◆ **Task**
Identify each line below that contains the word "bubble", and copy it out.

#### Stored data ####

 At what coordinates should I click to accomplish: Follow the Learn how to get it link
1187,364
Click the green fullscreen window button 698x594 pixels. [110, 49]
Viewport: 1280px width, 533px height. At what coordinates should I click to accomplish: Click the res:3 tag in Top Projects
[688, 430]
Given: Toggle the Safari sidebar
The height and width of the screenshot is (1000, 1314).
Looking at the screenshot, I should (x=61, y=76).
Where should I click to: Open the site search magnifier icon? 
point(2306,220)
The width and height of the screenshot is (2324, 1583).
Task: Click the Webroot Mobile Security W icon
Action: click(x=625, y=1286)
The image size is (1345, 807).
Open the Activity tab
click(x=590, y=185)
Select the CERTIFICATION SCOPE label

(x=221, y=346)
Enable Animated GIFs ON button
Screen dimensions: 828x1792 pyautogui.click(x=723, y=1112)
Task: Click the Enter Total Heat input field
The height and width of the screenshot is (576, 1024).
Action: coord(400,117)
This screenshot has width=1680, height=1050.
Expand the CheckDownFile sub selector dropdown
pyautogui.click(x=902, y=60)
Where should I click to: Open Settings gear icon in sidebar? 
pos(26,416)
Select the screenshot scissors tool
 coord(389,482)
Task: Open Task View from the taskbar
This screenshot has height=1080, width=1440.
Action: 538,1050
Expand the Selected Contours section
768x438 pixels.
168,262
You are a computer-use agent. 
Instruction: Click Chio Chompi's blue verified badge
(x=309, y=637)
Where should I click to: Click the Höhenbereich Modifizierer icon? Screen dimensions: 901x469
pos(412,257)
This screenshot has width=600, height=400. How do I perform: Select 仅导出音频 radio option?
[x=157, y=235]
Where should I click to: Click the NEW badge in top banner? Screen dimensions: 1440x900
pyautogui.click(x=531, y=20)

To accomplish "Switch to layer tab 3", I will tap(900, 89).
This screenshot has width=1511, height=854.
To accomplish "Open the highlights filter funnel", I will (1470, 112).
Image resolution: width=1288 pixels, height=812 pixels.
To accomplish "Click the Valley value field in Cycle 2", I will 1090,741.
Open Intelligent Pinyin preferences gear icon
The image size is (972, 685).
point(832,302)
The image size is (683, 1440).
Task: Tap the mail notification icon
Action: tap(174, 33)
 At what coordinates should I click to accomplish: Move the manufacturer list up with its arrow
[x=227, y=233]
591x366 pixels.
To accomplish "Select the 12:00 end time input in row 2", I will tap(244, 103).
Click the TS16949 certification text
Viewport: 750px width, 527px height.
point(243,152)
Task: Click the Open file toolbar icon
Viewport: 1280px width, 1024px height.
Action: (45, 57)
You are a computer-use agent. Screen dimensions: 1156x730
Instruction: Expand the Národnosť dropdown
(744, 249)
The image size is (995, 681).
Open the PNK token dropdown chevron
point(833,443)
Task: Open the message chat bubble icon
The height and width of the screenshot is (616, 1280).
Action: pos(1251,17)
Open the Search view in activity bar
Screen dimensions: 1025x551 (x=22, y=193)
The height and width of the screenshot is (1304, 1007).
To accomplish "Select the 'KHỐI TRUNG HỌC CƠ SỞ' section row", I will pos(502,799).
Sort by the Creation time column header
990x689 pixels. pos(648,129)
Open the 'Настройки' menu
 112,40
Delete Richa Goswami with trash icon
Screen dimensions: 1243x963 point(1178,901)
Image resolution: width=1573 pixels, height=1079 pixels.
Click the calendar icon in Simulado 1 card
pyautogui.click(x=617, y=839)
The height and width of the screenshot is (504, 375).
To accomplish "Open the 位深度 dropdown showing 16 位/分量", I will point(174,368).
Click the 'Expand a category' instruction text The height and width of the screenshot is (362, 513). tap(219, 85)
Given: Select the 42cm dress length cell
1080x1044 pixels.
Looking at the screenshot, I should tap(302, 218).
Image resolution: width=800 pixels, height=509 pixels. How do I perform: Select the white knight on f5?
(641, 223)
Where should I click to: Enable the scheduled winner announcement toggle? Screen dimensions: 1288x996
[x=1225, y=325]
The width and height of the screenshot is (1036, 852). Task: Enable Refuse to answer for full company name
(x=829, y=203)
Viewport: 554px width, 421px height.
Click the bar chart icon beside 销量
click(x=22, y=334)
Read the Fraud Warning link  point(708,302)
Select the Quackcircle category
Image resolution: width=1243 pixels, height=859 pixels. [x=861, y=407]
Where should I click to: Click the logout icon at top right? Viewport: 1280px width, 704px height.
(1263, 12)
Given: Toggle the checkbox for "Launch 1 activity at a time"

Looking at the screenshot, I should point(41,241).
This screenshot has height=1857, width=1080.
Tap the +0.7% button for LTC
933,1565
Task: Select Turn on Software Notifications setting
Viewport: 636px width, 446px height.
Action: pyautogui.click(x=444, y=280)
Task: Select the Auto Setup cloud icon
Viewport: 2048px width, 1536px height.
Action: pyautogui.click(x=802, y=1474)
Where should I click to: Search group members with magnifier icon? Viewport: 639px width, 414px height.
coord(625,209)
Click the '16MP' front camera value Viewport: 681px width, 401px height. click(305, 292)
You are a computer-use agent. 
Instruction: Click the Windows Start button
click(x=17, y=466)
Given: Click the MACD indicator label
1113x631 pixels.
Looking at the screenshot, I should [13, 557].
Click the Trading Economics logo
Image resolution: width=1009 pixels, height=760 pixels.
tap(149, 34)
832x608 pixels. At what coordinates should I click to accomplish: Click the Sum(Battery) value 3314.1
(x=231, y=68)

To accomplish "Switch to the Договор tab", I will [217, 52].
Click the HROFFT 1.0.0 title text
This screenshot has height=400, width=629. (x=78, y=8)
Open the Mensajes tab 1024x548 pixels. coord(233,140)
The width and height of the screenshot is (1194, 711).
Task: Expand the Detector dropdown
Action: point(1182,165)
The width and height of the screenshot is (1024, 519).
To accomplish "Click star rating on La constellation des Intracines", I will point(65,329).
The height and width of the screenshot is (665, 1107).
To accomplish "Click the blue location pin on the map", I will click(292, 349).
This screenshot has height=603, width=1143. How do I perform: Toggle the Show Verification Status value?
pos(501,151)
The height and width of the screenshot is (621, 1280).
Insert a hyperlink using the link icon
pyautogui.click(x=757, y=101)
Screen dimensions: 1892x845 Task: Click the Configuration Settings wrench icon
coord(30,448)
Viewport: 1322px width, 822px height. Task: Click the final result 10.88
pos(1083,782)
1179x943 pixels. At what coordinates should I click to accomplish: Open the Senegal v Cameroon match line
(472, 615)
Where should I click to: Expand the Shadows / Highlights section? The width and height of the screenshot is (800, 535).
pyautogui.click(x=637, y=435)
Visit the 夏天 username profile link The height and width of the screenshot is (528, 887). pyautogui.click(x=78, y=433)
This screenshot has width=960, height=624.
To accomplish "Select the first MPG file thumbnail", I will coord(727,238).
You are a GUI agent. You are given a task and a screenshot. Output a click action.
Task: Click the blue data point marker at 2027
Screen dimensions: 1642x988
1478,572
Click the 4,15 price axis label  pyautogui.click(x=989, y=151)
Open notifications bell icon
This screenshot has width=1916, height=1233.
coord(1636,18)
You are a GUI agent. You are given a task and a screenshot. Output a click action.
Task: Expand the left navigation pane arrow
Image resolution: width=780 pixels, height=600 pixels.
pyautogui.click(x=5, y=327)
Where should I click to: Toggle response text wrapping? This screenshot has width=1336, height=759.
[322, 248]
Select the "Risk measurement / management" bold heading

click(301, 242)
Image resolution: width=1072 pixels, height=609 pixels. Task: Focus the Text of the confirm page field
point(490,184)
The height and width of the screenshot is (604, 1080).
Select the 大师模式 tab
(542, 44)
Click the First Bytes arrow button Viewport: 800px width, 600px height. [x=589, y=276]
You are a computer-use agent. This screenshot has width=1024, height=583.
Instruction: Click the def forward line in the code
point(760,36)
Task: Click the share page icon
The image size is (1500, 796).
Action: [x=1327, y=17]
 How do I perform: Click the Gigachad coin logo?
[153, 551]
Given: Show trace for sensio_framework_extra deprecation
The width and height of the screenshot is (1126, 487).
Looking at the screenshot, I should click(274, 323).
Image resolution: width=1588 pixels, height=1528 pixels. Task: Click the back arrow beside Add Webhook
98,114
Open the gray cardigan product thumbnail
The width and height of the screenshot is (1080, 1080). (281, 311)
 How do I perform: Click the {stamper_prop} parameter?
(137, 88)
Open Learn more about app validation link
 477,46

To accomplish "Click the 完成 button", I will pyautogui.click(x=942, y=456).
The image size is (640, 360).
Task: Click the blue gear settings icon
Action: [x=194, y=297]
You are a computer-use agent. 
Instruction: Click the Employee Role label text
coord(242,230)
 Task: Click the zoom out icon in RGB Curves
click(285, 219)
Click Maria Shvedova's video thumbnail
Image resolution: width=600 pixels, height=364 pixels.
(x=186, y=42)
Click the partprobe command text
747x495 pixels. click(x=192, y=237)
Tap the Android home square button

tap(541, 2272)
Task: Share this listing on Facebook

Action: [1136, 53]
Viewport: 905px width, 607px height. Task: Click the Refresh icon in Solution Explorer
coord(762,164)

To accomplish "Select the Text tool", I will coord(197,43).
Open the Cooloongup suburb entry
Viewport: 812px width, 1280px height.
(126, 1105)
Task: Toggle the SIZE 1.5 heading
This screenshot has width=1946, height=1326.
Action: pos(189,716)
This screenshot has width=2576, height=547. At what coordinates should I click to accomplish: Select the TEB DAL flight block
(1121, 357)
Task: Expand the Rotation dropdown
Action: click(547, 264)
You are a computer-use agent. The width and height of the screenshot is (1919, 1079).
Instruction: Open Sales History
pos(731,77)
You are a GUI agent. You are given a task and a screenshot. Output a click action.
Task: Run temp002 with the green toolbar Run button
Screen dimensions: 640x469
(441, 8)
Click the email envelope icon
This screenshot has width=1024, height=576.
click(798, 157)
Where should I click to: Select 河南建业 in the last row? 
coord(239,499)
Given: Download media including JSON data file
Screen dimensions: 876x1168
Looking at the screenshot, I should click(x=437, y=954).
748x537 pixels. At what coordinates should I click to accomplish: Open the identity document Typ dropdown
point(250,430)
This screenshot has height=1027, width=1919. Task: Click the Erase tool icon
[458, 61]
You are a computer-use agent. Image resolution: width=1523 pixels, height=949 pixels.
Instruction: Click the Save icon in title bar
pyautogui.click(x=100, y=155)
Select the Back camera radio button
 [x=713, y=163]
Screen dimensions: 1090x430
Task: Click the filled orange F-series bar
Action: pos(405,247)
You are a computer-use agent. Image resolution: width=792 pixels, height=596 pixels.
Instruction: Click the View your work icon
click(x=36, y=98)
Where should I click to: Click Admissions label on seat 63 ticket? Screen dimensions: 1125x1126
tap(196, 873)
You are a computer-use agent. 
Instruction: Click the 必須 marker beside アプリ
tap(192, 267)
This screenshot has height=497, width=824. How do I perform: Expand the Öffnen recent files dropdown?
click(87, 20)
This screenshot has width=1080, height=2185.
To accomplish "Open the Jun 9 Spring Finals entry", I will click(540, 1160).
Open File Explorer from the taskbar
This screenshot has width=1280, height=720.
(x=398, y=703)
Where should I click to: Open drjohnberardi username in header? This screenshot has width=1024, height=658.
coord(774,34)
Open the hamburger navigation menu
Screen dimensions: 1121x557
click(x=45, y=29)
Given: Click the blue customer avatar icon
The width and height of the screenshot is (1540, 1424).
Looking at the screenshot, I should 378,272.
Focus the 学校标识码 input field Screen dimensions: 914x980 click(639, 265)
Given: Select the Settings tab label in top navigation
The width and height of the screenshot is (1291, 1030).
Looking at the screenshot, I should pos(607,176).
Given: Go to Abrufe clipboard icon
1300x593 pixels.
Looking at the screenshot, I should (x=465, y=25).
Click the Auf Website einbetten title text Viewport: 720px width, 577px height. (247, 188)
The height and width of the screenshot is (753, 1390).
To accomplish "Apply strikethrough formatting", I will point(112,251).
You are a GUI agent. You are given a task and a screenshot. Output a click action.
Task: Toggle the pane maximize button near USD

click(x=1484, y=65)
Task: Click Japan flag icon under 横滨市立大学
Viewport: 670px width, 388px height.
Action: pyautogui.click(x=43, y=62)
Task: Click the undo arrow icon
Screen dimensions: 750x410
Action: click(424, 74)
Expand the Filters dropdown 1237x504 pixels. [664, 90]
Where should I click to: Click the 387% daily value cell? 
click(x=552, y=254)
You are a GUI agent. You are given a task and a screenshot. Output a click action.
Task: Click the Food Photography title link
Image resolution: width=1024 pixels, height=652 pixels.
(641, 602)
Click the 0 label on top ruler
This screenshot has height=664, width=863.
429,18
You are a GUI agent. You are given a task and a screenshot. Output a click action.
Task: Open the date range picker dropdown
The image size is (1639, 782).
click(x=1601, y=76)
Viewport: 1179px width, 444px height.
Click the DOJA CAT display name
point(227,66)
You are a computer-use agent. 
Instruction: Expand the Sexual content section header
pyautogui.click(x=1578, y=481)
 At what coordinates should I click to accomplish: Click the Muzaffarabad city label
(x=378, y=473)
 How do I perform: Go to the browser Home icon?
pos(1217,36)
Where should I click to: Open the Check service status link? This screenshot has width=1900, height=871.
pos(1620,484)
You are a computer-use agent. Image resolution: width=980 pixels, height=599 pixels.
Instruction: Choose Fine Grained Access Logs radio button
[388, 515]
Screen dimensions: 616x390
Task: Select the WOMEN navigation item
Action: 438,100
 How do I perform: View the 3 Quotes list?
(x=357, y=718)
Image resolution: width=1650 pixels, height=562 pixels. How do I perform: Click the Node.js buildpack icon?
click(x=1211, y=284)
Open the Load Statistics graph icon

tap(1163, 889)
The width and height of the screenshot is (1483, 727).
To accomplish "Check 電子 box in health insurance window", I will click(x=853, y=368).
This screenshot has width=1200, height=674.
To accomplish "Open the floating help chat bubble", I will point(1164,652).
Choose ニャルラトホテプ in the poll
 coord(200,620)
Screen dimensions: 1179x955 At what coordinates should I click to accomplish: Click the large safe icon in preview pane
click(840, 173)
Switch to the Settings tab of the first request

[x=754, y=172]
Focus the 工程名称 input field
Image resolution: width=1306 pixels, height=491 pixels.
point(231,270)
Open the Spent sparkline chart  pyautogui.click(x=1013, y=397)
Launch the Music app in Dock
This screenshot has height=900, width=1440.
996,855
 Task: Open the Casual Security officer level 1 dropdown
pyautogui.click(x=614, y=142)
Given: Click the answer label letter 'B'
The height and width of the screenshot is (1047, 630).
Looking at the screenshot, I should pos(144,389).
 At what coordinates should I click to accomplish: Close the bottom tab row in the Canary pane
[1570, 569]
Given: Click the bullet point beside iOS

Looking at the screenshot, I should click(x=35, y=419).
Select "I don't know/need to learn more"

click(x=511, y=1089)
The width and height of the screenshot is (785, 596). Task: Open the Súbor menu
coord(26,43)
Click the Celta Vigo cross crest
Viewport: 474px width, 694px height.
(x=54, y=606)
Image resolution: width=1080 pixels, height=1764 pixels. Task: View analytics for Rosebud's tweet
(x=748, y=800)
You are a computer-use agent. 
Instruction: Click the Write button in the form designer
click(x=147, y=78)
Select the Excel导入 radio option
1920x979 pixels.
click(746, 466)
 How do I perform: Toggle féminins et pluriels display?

####

◆ **Solution to this problem**
Task: Open the message chat bubble icon
To accomplish "Open the floating help chat bubble", I will point(1164,652).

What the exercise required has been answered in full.